═══ SELECTED TEXT

Studio album by iamthemorning
- Released: 1 April 2016
- Studio: Murder Mile Studios in London (England); Mosfilm Studio in Moscow (Russia); Serakos Studio in Warsaw (Poland); Galernaya 20 Studio and Red-Wave Studio in Saint Petersburg (Russia).
- Genre: Progressive rock, chamber pop
- Length: 47:24
- Label: Kscope
- Producer: iamthemorning

Iamthemorning chronology
| From the House of Arts (2014) | Lighthouse (2016) |  |

= Lighthouse (iamthemorning album) =

Lighthouse is the third studio album by Russian chamber progressive band iamthemorning. It was released on 1 April 2016 through Kscope. It features several guest musicians, including Gavin Harrison and Colin Edwin from Porcupine Tree, as well as Mariusz Duda from Riverside.

The album was primarily recorded at Murder Mile Studios in London and Mosfilm Studios in Moscow, mixed at Murder Mile Studio, mastered by Marcel van Limbeek and Neil Pickles at Reveal Sound Studios in London and produced by iamthemorning. The album was premiered by AllMusic on 30 March 2016.

== Reception ==

The album was positively received by critics, with favorable reviews and complimentary comments from specialized music sites such as AllMusic, the indie music site Echoes and Dust, or the UK metal blog The Metalist.

AllMusic gave the album a 4 out of 5 score, and Thom Jurek's review emphasizes that while "The music on Lighthouse is more restrained than on earlier albums ... The control executed over pace, narrative, and arrangements is remarkably consistent and strong, making the set an inseparable whole...", and then concludes that "Despite referencing sounds familiar to many, this piano-and-vocal duo carve out a persona that's unmistakably their own."

══════
═══ DATA LINES

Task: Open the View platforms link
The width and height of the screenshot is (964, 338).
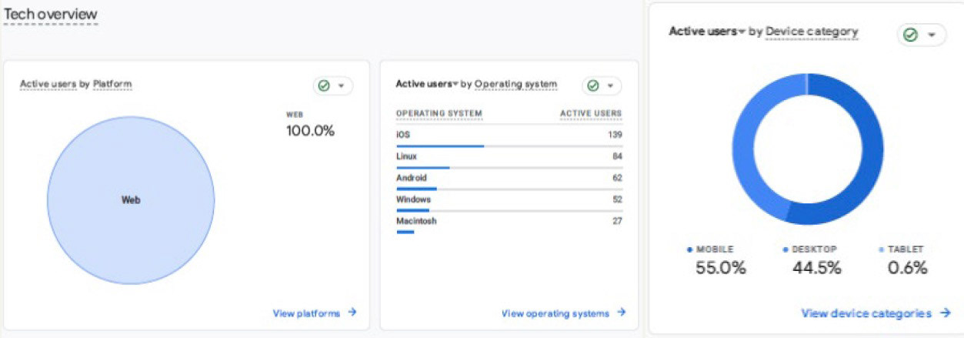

══════

- _PROMPT_:
List every studio named in the text about the album Lighthouse, including the one where it was mastered.

- _ANSWER IN FULL_:
- Murder Mile Studios (London)
- Mosfilm Studio (Moscow)
- Serakos Studio (Warsaw)
- Galernaya 20 Studio (Saint Petersburg)
- Red-Wave Studio (Saint Petersburg)
- Reveal Sound Studios (London)